Supplied entries>
"""

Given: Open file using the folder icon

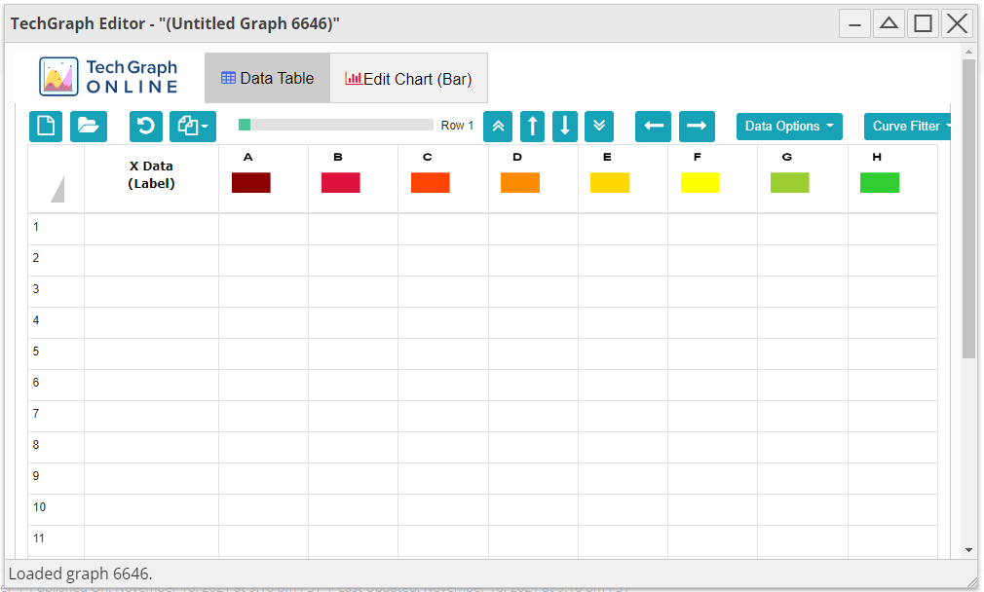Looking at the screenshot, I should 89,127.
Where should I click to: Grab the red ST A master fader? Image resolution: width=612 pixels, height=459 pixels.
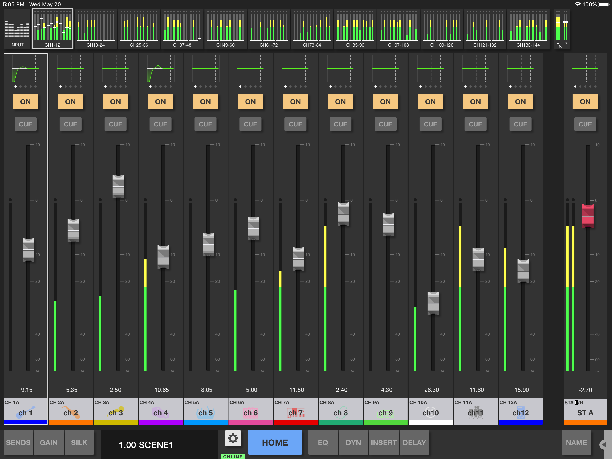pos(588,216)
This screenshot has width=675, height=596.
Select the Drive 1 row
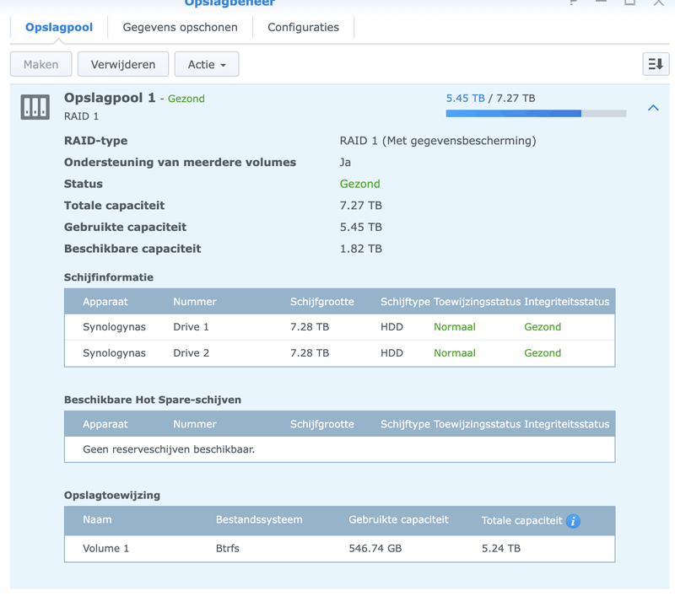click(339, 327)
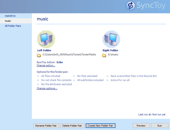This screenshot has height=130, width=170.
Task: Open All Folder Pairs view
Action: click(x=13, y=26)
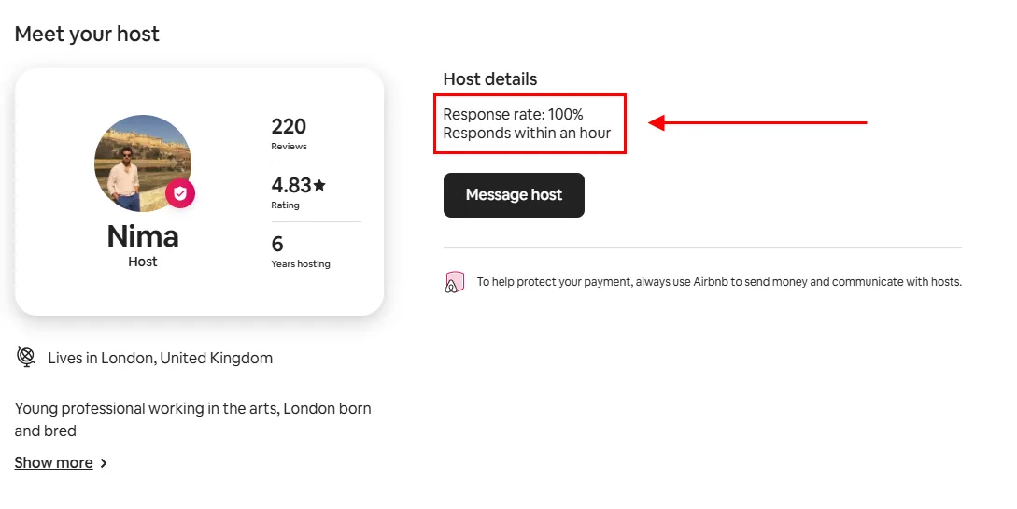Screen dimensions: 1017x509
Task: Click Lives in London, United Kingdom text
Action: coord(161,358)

"""

Action item>
The needed output is the lines from the one with "Where should I" through the end of the listing, written out exactly, both ends included, pictures excluded.

Written solution>
Where should I click to: Grab the red ST A master fader? Image resolution: width=612 pixels, height=459 pixels.
pos(588,216)
This screenshot has width=675, height=596.
Select the Drive 1 row
click(339, 327)
This screenshot has height=130, width=170.
Task: Open All Folder Pairs view
Action: click(x=13, y=26)
Screen dimensions: 1017x509
Task: Click Lives in London, United Kingdom text
Action: coord(161,358)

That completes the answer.